10. The method of claim 1 wherein the crystalline substrate is silicon-based, the first material is germanium-based and the second material is silicon-based.

11. The method of claim 1 further comprising, prior to said depositing, deoxidizing the crystalline substrate, said deoxidizing including chemically deoxidizing the crystalline substrate using a solution having hydrofluoric acid and ethanol.

12. The method of claim 1 further comprising, prior to said depositing, covering the crystalline substrate with a graphene layer, said covering being performed at a temperature ranging between about 300° C. and about 1000° C.

13. A semiconductor heterostructure comprising: an epitaxial layer of a first material received atop a crystalline substrate, the crystalline substrate having a porous layer of a second material, the porous layer having a pore density above a pore density threshold, the second material different from the first material, voids of the porous layer being at least partially filled with atoms of the first material thereby relieving strain existing between the first material of the epitaxial layer and the second material of the porous layer.

14. The semiconductor heterostructure of claim 13 wherein the porous layer includes a strain relieving alloy formed with the second material and the first material.

15. The semiconductor heterostructure of claim 13 wherein the pore density ranges between about 15% and 90%, the pore density defined as a volume of void over a volume of the porous layer.

16. The semiconductor heterostructure of claim 13 wherein said porous layer includes a plurality of microstructures distributed within the porous layer.

17. The semiconductor heterostructure of claim 16 wherein said plurality of microstructures is provided in the form of a plurality of micropillars extending at least partially perpendicularly to a plane of the crystalline substrate.

18. The semiconductor heterostructure of claim 13 further comprising a buffer layer of a semiconductor material sandwiched between the crystalline substrate and the epitaxial layer.

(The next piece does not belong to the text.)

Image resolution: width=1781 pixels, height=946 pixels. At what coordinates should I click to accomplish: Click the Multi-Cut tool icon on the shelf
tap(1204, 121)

19. The semiconductor heterostructure of claim 13 wherein the crystalline substrate includes a semiconductor material of one of a group IV element, a group III-V element, a group II-VI element, and a group III-N element, the first material being a semiconductor material of one of a group IV element, a group III-V element, a group II-VI element, and a group III-N element, and the second material being a semiconductor material of one of a group IV element, group III-V element, a group II-VI element, and a group III-N element.